Until now, the Coens' favorite genre has been film noir, whose narrative motifs and stylistic peculiarities the Coens have played for both chills and laughs. Indeed, they have nearly cornered the market on a relatively new sub-genre, comic noir, effectively turning inside out what is by nature a tragic genre. As Miles Massey, a hugely successful divorce attorney who now finds his life empty, George Clooney is a candidate for a noir anti-hero. And the stunning and increasingly versatile Catherine Zeta-Jones, as the would-be divorcee Marilyn Rexroth, could easily fit the bill of the classic femme fatale rather nicely. But Intolerable Cruelty never has the look or mood of noir.
What Intolerable Cruelty does have is reasonably well written, fast-paced dialogue, good physical humor, and solid comedic performances from Clooney and Zeta-Jones. (Billy Bob Thornton is quite funny in his brief appearance as Howard Doyle, of the famed Texas Doyle oil family, the short-term object of the affections of the hungry-for-rich-husband Marilyn.) Clooney's Miles is author of the famed Massey pre-nuptial agreement, so air-tight that its slogan is, "Only love is in mind if the Massey is signed." But he's tired of all the compromises his litigation work requires. Asserting that "compromise is death," he craves "the destruction of an opponent's life." He finds a worthy opponent in Zeta-Jones's Marilyn Rexroth, who is seeking a lucrative divorce from her philandering husband, whom Massey represents. As she puts it baldly when discussing her financial expectations from the divorce, "I invested five years of my life."
The basic plotline is fairly predictable, as it often is in romantic comedies, but it includes enough surprising twists and quirky characters, including a very perplexed hitman, to hold our attention. Among the zany Coen-style character is a guitar-playing priest, the self-proclaimed captain of the good ship "amore veritus," who encourages newlyweds to take the "leap of faith aboard the ship of love" and walks around during a wedding reception, strumming his guitar, singing, "I wish I was a Kellogg cornflake."

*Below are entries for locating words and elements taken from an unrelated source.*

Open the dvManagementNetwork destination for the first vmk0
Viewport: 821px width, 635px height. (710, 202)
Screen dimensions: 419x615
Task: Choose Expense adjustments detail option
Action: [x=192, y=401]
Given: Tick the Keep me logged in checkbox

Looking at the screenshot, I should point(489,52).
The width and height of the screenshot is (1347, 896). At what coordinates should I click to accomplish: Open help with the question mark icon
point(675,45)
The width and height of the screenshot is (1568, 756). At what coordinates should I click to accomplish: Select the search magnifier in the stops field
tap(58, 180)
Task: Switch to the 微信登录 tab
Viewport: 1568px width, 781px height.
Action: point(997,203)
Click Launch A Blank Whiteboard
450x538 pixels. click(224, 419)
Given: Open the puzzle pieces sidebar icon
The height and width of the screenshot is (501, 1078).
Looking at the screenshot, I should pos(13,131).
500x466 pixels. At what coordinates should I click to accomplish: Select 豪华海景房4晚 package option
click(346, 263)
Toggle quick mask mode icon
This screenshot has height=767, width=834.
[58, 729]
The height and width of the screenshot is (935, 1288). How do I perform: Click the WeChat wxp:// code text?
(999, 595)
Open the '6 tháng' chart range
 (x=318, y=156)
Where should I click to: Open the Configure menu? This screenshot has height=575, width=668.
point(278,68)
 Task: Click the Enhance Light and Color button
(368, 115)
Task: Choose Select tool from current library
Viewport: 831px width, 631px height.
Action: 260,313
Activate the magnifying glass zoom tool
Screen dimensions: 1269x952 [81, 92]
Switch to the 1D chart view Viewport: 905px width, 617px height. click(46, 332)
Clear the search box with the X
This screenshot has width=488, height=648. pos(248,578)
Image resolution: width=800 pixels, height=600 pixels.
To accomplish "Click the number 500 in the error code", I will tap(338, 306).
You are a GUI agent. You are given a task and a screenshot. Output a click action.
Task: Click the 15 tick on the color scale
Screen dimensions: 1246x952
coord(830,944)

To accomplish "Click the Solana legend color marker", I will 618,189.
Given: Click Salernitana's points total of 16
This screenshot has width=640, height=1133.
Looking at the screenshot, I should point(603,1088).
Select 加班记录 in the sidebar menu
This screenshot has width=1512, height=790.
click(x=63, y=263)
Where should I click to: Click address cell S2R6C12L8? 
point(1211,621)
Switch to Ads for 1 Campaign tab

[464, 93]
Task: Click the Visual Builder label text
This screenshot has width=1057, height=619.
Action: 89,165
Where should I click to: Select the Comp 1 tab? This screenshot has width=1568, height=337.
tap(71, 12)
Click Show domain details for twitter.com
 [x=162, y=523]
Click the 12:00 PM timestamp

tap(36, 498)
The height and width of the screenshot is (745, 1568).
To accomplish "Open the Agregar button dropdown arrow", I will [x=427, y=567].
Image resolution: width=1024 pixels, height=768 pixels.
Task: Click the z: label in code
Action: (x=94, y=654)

At the center of the film is Clooney's Massey, who is torn between two loves. There is his love of victory and of profit. He is haunted by grotesque images of an aged partner, kept alive by machines, calculating and cackling about billable hours. So successful is Massey at his job that he has been a regularly featured speaker, on topics such as the "Disposition of Marital Assets After Murder/Suicide," at his profession's annual convention in Vegas. Then there is the irresistible and aloof Marilyn, on whom he increasingly seems willing to risk everything.
The consistently light tone of the film is certainly a departure from previous Coen films. But this is not an entirely eccentric product from the very eccentric Coens. Intolerable Cruelty affirms and celebrates certain basic human instincts, irrepressible instincts for love and family. More basic and more enduring than lust or greed, these instincts are easily obscured by cool, calculative rationality, the sort of rationality on display in the Massey pre-nup. These instincts, usually embodied in characters who can barely articulate them, surface in films as different as Raising Arizona, Fargo, and The Big Lebowski. As the cowboy narrator in Lebowski observes, these are the instincts by means of which the "human comedy perpetuates itself."